Effects of new vitamin D analogues on parathyroid function in chronically uraemic rats with secondary hyperparathyroidism

Abstract

Treatment with calcitriol or its analogue, alfacalcidol often leads to hypercalcaemia, hyperphosphataemia or both in patients which chronic renal failure and advanced secondary hyperparathyroidism. We tested three new vitamin D analogues (CB 1093, EB 1213, GS 1725) in an attempt to identify potentially non hypercalcaemic compounds, capable of decreasing plasma parathyroid hormone (PTH) concentration. Male Wistar AF rats aged 12-14 weeks were fed a synthetic, phosphate-rich diet and underwent either sham surgery (control) or a standard two-step 5/6th nephrectomy. Four weeks later, renal function was mildly decreased in the latter. Chronic renal failure rats were then divided into six groups, with 8-10 rats in each group. They received daily 1.p. injections, from days 0 to 4, of either placebo, calcitriol, or one of the following three active vitamin D analogues: CB1093, 0.25 micrograms; EB1213, 0.25 or 1.25 micrograms; and GS1725, 0.025 micrograms/kg body weight per day, respectively. Sham-operated rats received no drug. On day 5, arterial blood was sampled and rats were sacrificed. At predefined dosage schedules, all three compounds significantly decreased plasma immunoreactive PTH levels (except EB1213 at low dose). The decrement was somewhat less marked than that obtained with calcitriol, at the dose of 0.25 micrograms/kg b.w. per day. However, calcitriol induced a marked increase in plasma calcium and phosphate concentrations at that dose, whereas vitamin D analogues led to a more modest increase in plasma calcium level, and none to a worsening of hyperphosphataemia.
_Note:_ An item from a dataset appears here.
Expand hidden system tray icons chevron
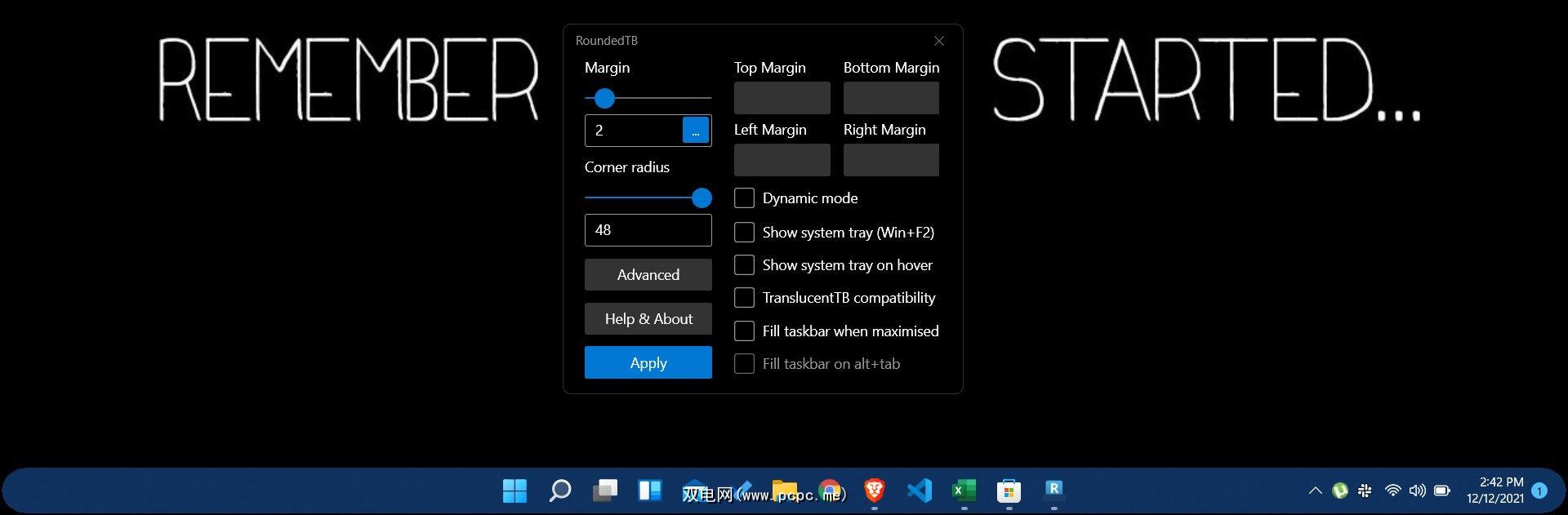Image resolution: width=1568 pixels, height=515 pixels. (x=1315, y=491)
CB1093 treatment was even associated with a significant decrease in plasma phosphate level. All three calcitriol analogues tested are promising as non-hypercalcaemic agents in the treatment of uraemic secondary hyperparathyroidism. However, more prolonged administration to uraemic rats of calcitriol analogues with slightly modified dosage schedules and of calcitriol with lower non-hypercalcaemic dose is required for an optimal comparison before considering clinical trials.